◆ The task
From the entries that follow, copy every line with the word "Fairway".

##########

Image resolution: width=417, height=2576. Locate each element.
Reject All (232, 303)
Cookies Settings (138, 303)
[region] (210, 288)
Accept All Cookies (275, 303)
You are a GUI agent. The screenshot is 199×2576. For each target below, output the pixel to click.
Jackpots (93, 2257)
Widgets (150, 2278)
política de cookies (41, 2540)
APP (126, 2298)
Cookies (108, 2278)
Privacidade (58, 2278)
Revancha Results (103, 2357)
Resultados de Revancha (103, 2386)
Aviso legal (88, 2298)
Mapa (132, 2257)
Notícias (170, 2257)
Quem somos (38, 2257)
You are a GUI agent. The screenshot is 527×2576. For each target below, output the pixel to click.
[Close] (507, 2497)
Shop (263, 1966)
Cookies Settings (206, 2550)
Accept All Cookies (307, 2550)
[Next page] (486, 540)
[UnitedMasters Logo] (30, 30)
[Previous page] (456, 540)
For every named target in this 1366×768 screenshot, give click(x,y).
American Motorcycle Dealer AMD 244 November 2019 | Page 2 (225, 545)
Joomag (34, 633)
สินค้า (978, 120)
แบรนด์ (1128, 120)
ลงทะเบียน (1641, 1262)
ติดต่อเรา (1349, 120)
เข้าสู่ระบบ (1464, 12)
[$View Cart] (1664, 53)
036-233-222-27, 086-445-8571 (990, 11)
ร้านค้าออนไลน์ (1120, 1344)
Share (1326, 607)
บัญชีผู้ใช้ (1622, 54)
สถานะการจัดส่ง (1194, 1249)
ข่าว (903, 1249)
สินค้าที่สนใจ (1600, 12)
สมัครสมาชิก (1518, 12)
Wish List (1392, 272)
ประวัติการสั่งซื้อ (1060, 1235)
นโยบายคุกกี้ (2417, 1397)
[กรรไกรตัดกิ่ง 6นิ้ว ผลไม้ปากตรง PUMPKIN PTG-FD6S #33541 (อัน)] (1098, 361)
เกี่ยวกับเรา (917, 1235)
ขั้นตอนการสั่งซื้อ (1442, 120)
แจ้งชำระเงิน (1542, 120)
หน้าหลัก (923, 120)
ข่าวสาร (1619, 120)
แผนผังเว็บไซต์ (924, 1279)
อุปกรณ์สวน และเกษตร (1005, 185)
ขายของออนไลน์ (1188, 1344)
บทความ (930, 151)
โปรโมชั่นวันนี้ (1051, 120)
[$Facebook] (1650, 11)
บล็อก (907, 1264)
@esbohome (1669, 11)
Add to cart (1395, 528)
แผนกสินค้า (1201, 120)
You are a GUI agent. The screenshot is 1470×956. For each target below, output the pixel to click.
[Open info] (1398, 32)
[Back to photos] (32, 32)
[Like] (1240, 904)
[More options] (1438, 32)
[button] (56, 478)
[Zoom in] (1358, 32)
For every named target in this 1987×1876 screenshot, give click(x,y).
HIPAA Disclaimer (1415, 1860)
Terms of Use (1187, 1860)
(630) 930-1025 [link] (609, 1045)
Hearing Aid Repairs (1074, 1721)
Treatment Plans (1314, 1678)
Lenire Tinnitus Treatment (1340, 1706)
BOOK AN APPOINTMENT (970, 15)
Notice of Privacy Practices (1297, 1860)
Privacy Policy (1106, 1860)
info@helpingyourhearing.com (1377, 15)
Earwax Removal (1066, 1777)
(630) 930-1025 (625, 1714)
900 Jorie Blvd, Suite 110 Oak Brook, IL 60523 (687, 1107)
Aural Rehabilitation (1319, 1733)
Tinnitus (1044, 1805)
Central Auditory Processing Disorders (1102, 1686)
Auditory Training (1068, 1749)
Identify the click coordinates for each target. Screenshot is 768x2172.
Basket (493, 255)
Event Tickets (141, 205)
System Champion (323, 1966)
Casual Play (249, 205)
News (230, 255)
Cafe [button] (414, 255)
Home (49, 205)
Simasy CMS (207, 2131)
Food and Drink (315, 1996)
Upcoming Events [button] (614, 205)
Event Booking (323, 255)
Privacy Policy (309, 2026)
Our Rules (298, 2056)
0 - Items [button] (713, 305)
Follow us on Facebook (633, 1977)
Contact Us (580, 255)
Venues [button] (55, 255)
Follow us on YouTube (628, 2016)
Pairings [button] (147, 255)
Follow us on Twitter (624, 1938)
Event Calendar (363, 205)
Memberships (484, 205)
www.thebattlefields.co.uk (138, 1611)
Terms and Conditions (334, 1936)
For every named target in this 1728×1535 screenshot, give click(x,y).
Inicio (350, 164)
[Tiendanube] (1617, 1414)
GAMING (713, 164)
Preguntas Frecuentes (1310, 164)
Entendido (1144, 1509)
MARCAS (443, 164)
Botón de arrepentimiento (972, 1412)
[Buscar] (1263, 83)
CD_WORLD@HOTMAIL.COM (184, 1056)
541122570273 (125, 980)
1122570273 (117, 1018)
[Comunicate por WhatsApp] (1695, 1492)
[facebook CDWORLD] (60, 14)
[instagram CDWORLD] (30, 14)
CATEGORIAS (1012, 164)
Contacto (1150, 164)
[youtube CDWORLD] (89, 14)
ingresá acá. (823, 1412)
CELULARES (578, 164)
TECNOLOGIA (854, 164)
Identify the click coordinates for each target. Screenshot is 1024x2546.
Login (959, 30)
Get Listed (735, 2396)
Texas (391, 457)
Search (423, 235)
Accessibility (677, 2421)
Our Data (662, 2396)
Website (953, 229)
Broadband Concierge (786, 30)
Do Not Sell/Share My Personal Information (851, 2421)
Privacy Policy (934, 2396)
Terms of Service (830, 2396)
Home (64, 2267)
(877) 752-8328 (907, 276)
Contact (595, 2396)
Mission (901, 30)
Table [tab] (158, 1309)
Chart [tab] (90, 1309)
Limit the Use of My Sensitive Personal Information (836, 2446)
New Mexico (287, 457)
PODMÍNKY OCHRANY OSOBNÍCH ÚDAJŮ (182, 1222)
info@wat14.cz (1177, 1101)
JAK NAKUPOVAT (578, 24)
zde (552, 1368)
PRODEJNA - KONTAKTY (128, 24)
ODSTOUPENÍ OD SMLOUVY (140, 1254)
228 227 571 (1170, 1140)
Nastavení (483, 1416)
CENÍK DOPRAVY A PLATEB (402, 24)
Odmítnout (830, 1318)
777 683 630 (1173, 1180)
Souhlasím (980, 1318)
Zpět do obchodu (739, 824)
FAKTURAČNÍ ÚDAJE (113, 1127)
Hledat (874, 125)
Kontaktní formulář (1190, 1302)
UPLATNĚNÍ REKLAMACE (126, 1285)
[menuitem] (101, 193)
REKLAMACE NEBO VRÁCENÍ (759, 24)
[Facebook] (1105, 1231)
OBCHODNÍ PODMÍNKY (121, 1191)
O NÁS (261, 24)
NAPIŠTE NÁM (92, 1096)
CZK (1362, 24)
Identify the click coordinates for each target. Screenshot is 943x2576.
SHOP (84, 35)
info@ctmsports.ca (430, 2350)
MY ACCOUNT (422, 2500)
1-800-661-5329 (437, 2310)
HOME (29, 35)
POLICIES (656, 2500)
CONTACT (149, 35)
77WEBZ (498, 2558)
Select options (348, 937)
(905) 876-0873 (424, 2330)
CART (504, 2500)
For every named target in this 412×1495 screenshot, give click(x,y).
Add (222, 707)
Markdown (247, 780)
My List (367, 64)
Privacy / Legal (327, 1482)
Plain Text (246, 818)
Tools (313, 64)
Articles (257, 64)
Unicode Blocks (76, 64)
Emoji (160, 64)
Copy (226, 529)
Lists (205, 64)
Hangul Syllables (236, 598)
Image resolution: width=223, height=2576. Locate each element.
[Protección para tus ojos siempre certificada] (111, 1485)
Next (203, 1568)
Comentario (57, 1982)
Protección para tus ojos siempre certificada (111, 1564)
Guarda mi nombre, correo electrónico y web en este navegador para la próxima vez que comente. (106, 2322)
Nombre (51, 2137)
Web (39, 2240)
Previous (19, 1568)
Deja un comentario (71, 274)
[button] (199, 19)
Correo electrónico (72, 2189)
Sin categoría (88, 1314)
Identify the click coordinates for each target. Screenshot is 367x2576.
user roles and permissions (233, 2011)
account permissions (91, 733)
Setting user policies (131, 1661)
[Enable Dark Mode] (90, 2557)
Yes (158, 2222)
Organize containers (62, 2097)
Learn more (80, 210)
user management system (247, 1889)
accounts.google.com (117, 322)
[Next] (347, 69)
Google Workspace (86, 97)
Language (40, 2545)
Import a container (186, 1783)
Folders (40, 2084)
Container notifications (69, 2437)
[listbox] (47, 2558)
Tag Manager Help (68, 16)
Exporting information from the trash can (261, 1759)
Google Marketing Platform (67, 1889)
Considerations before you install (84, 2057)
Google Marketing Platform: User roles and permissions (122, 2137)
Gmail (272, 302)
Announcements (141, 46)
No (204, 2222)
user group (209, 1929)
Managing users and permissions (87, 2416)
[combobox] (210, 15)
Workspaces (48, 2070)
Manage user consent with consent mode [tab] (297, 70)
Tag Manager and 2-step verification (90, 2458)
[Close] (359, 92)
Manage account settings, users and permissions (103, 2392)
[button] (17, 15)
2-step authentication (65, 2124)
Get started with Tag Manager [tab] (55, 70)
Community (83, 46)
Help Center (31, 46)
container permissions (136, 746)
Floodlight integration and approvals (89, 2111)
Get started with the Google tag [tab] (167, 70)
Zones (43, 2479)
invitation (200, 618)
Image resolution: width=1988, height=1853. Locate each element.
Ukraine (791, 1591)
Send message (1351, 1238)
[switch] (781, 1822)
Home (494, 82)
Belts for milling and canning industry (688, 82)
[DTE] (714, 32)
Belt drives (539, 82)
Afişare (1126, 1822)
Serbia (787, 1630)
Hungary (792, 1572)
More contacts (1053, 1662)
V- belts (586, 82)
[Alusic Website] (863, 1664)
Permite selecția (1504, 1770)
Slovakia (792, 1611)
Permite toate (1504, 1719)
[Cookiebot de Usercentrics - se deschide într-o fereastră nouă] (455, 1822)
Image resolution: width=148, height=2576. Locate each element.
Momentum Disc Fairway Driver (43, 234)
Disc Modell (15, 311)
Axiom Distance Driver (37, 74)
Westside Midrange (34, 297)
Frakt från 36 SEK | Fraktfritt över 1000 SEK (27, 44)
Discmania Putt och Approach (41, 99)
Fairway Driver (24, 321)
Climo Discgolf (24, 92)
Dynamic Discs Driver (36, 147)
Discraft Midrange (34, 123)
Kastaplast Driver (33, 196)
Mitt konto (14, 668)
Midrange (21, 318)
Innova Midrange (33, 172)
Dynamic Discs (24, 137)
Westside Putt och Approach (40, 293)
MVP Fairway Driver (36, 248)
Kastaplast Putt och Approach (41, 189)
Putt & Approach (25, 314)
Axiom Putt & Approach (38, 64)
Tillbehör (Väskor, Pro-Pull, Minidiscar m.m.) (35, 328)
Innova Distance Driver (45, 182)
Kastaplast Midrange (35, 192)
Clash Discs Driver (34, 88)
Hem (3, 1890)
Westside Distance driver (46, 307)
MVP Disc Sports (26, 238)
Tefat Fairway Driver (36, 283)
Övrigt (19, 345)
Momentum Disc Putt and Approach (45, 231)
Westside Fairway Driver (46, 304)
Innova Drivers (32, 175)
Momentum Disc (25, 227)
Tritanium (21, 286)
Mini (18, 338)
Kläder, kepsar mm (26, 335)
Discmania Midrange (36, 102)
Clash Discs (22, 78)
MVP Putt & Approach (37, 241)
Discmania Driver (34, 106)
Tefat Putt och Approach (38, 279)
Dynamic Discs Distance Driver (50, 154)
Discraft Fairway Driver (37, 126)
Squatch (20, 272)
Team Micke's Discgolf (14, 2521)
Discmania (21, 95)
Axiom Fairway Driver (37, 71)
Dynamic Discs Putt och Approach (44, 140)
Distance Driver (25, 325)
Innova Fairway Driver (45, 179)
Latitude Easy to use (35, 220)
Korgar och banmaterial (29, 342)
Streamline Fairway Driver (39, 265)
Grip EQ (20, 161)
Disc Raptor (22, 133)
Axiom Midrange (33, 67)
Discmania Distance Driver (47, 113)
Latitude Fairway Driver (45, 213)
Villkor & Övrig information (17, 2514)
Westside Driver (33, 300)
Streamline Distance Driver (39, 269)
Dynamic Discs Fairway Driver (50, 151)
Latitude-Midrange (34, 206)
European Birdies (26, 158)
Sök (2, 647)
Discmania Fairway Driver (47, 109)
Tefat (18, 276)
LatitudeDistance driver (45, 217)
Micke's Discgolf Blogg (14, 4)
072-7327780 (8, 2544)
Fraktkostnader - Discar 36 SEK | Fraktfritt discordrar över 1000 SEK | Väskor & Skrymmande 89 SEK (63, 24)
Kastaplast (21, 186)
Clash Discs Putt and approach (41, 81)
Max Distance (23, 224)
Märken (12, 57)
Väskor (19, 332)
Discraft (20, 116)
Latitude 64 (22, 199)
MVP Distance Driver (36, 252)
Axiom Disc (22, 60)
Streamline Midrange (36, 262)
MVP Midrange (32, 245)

##########

◆ Solved exercise
Momentum Disc Fairway Driver (43, 234)
Fairway Driver (24, 321)
MVP Fairway Driver (36, 248)
Tefat Fairway Driver (36, 283)
Westside Fairway Driver (46, 304)
Discraft Fairway Driver (37, 126)
Axiom Fairway Driver (37, 71)
Innova Fairway Driver (45, 179)
Streamline Fairway Driver (39, 265)
Latitude Fairway Driver (45, 213)
Dynamic Discs Fairway Driver (50, 151)
Discmania Fairway Driver (47, 109)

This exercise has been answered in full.